YOGYAKARTA, Cakram.net – Pemerintah Kota Yogyakarta memperkuat komitmen percepatan penanggulangan stunting yang melibatkan lintas sektor dan Organisasi Perangkat Daerah (OPD). Penguatan tersebut dengan penandatangan komitmen percepatan penanggulangan stunting di Kota Yogyakarta oleh beberapa OPD terkait di Pemkot Yogyakarta.
Pihak-pihak yang berkomitmen melaksanakan percepatan penanggulangan stunting adalah Penjabat Walikota Yogyakarta, DPRD Kota Yogyakarta, Badan Perencanaan Pembangunan Daerah (Bappeda), Dinas Kesehatan, Dinas Pemberdayaan Perempuan Perlindungan Anak dan Pengendalian Penduduk dan Keluarga Berencana (DP3AP2KB), Bagian Kesejahteraan Rakyat dan Bagian Tata Pemerintahan.
“Saya minta agar kolaborasi yang sudah ditandatangani dan kita punya komitmen bersama untuk mengatasi masalah stunting dapat berjalan antar sektor. Ada sektor kesehatan dan nonkesehatan,” kata Penjabat Walikota Yogyakarta, Sumadi, dilansir dari warta.jogjakota.go.id, Senin 13 Maret 2023.
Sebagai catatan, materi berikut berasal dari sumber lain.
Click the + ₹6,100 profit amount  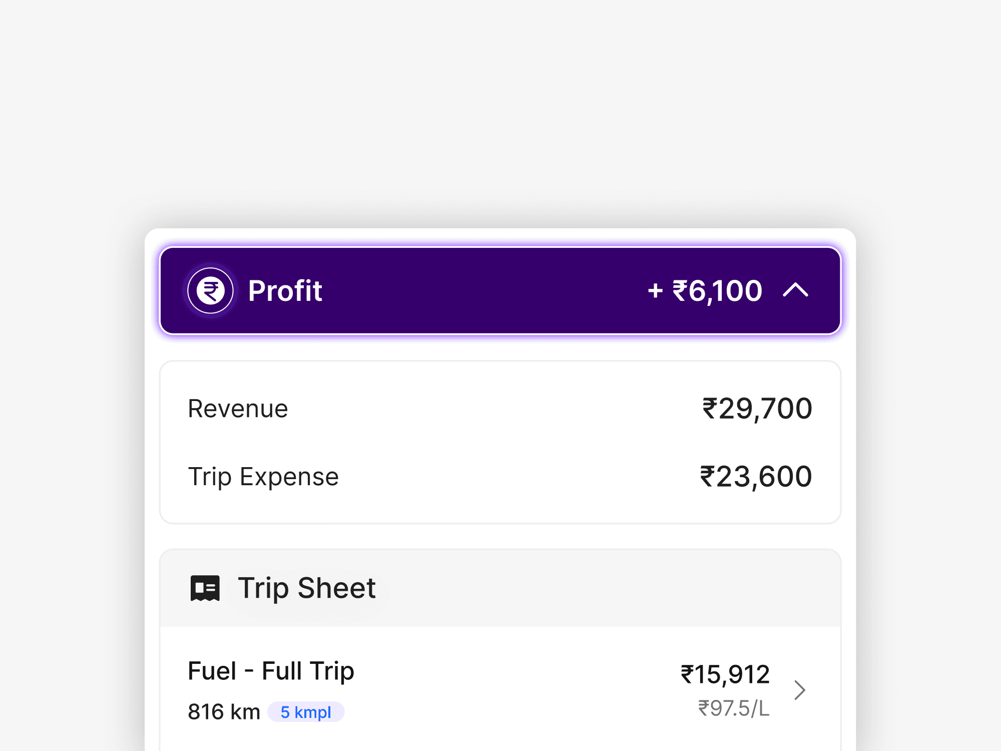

Dalam komitmen itu, percepatan penanggulangan stunting melalui koordinasi lintas sektor untuk intervensi percepatan penurunan stunting terintegrasi dan mengoptimalkan peran perangkat daerah kemantren dan kelurahan. Termasuk melaksanakan aksi konvergensi penurunan stunting terintegrasi berupa intervensi gizi serta sosialisasi, diseminasi kebijakan penanggulangan stunting dan mendorong seluruh pihak berkontribusi. Selain itu melaksanakan kampanye perubahan perilaku hidup bersih dan sehat dalam percepatan pencegahan stunting.
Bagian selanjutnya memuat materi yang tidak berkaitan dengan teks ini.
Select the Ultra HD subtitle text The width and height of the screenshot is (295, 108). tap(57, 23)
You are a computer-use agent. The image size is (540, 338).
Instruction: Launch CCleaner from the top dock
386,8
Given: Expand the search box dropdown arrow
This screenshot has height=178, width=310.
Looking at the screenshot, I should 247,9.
Pemkot Yogyakarta mencatat prevalensi angka stunting di Kota Yogyakarta tahun 2022 yakni 10,8 persen. Sedangkan berdasarkan data Survei Status Gizi Indonesia (SSGI) 2022 prevalensi angka stunting Kota Yogyakarta 13,8 persen. Angka itu di bawah prevalensi stunting nasional yang ditargetkan 14 persen pada tahun 2024.